[Dataset entries — start]

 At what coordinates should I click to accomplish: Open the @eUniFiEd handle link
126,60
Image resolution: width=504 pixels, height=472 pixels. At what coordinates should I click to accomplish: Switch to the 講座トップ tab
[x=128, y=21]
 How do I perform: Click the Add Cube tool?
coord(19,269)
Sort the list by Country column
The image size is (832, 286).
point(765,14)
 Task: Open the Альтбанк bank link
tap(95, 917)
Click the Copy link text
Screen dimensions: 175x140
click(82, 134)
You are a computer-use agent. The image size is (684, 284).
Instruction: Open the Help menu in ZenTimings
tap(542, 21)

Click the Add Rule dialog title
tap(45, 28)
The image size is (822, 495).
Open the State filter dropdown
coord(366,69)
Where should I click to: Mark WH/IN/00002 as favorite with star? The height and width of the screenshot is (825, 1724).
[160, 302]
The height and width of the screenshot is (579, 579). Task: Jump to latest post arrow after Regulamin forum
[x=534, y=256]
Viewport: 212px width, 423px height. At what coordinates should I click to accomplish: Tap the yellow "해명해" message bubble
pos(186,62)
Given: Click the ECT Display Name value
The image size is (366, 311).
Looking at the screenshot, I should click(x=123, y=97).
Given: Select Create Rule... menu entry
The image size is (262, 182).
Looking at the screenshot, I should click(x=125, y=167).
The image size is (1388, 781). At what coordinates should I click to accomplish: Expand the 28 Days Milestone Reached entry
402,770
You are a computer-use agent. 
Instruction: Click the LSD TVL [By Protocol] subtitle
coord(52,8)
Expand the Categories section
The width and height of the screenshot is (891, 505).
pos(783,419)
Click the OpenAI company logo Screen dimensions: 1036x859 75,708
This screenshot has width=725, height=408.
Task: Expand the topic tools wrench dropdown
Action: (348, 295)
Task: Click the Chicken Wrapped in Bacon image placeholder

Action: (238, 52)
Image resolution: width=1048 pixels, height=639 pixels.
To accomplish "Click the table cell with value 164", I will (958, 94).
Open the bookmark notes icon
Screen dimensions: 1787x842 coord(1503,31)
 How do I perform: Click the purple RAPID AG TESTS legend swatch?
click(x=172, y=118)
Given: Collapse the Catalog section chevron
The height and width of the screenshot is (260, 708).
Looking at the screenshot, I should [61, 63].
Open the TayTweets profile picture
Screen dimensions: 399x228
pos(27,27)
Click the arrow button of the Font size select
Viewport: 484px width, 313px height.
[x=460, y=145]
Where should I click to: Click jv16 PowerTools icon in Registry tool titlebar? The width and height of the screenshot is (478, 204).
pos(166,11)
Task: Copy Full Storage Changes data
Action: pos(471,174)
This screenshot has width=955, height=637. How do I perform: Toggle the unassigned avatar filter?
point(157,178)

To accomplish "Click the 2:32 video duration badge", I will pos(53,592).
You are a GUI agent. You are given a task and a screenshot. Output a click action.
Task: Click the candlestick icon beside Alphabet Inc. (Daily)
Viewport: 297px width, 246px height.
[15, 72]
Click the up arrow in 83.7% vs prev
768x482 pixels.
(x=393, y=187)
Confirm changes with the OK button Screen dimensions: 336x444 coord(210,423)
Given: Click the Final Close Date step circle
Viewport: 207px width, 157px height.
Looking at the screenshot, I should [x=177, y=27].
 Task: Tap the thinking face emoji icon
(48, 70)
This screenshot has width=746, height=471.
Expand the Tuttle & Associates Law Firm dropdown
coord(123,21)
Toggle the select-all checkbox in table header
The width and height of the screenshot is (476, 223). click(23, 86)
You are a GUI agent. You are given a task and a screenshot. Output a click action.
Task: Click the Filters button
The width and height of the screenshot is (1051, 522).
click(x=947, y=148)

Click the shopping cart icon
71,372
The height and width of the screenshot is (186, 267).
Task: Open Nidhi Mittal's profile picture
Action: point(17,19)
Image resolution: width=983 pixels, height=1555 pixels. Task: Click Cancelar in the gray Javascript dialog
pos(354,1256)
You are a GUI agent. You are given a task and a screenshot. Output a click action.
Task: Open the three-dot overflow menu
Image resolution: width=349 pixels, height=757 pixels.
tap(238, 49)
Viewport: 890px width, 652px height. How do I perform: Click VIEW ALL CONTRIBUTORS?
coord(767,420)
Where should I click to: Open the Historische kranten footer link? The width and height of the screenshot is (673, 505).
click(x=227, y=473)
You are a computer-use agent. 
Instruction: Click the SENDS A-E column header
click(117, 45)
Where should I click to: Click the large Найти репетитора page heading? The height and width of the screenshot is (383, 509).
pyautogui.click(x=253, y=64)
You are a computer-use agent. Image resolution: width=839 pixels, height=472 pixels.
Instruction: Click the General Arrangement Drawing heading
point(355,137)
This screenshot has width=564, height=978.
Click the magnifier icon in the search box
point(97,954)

[Dataset entries — finish]

Retype all of the lines shown above, keeping each one exact.

Task solution:
 At what coordinates should I click to accomplish: Open the @eUniFiEd handle link
126,60
Image resolution: width=504 pixels, height=472 pixels. At what coordinates should I click to accomplish: Switch to the 講座トップ tab
[x=128, y=21]
 How do I perform: Click the Add Cube tool?
coord(19,269)
Sort the list by Country column
The image size is (832, 286).
point(765,14)
 Task: Open the Альтбанк bank link
tap(95, 917)
Click the Copy link text
Screen dimensions: 175x140
click(82, 134)
You are a computer-use agent. The image size is (684, 284).
Instruction: Open the Help menu in ZenTimings
tap(542, 21)

Click the Add Rule dialog title
tap(45, 28)
The image size is (822, 495).
Open the State filter dropdown
coord(366,69)
Where should I click to: Mark WH/IN/00002 as favorite with star? The height and width of the screenshot is (825, 1724).
[160, 302]
The height and width of the screenshot is (579, 579). Task: Jump to latest post arrow after Regulamin forum
[x=534, y=256]
Viewport: 212px width, 423px height. At what coordinates should I click to accomplish: Tap the yellow "해명해" message bubble
pos(186,62)
Given: Click the ECT Display Name value
The image size is (366, 311).
Looking at the screenshot, I should click(x=123, y=97).
Given: Select Create Rule... menu entry
The image size is (262, 182).
Looking at the screenshot, I should click(x=125, y=167).
The image size is (1388, 781). At what coordinates should I click to accomplish: Expand the 28 Days Milestone Reached entry
402,770
You are a computer-use agent. 
Instruction: Click the LSD TVL [By Protocol] subtitle
coord(52,8)
Expand the Categories section
The width and height of the screenshot is (891, 505).
pos(783,419)
Click the OpenAI company logo Screen dimensions: 1036x859 75,708
This screenshot has width=725, height=408.
Task: Expand the topic tools wrench dropdown
Action: (348, 295)
Task: Click the Chicken Wrapped in Bacon image placeholder

Action: (238, 52)
Image resolution: width=1048 pixels, height=639 pixels.
To accomplish "Click the table cell with value 164", I will (958, 94).
Open the bookmark notes icon
Screen dimensions: 1787x842 coord(1503,31)
 How do I perform: Click the purple RAPID AG TESTS legend swatch?
click(x=172, y=118)
Given: Collapse the Catalog section chevron
The height and width of the screenshot is (260, 708).
Looking at the screenshot, I should [61, 63].
Open the TayTweets profile picture
Screen dimensions: 399x228
pos(27,27)
Click the arrow button of the Font size select
Viewport: 484px width, 313px height.
[x=460, y=145]
Where should I click to: Click jv16 PowerTools icon in Registry tool titlebar? The width and height of the screenshot is (478, 204).
pos(166,11)
Task: Copy Full Storage Changes data
Action: pos(471,174)
This screenshot has width=955, height=637. How do I perform: Toggle the unassigned avatar filter?
point(157,178)

To accomplish "Click the 2:32 video duration badge", I will pos(53,592).
You are a GUI agent. You are given a task and a screenshot. Output a click action.
Task: Click the candlestick icon beside Alphabet Inc. (Daily)
Viewport: 297px width, 246px height.
[15, 72]
Click the up arrow in 83.7% vs prev
768x482 pixels.
(x=393, y=187)
Confirm changes with the OK button Screen dimensions: 336x444 coord(210,423)
Given: Click the Final Close Date step circle
Viewport: 207px width, 157px height.
Looking at the screenshot, I should [x=177, y=27].
 Task: Tap the thinking face emoji icon
(48, 70)
This screenshot has width=746, height=471.
Expand the Tuttle & Associates Law Firm dropdown
coord(123,21)
Toggle the select-all checkbox in table header
The width and height of the screenshot is (476, 223). click(23, 86)
You are a GUI agent. You are given a task and a screenshot. Output a click action.
Task: Click the Filters button
The width and height of the screenshot is (1051, 522).
click(x=947, y=148)

Click the shopping cart icon
71,372
The height and width of the screenshot is (186, 267).
Task: Open Nidhi Mittal's profile picture
Action: point(17,19)
Image resolution: width=983 pixels, height=1555 pixels. Task: Click Cancelar in the gray Javascript dialog
pos(354,1256)
You are a GUI agent. You are given a task and a screenshot. Output a click action.
Task: Open the three-dot overflow menu
Image resolution: width=349 pixels, height=757 pixels.
tap(238, 49)
Viewport: 890px width, 652px height. How do I perform: Click VIEW ALL CONTRIBUTORS?
coord(767,420)
Where should I click to: Open the Historische kranten footer link? The width and height of the screenshot is (673, 505).
click(x=227, y=473)
You are a computer-use agent. 
Instruction: Click the SENDS A-E column header
click(117, 45)
Where should I click to: Click the large Найти репетитора page heading? The height and width of the screenshot is (383, 509).
pyautogui.click(x=253, y=64)
You are a computer-use agent. Image resolution: width=839 pixels, height=472 pixels.
Instruction: Click the General Arrangement Drawing heading
point(355,137)
This screenshot has width=564, height=978.
Click the magnifier icon in the search box
point(97,954)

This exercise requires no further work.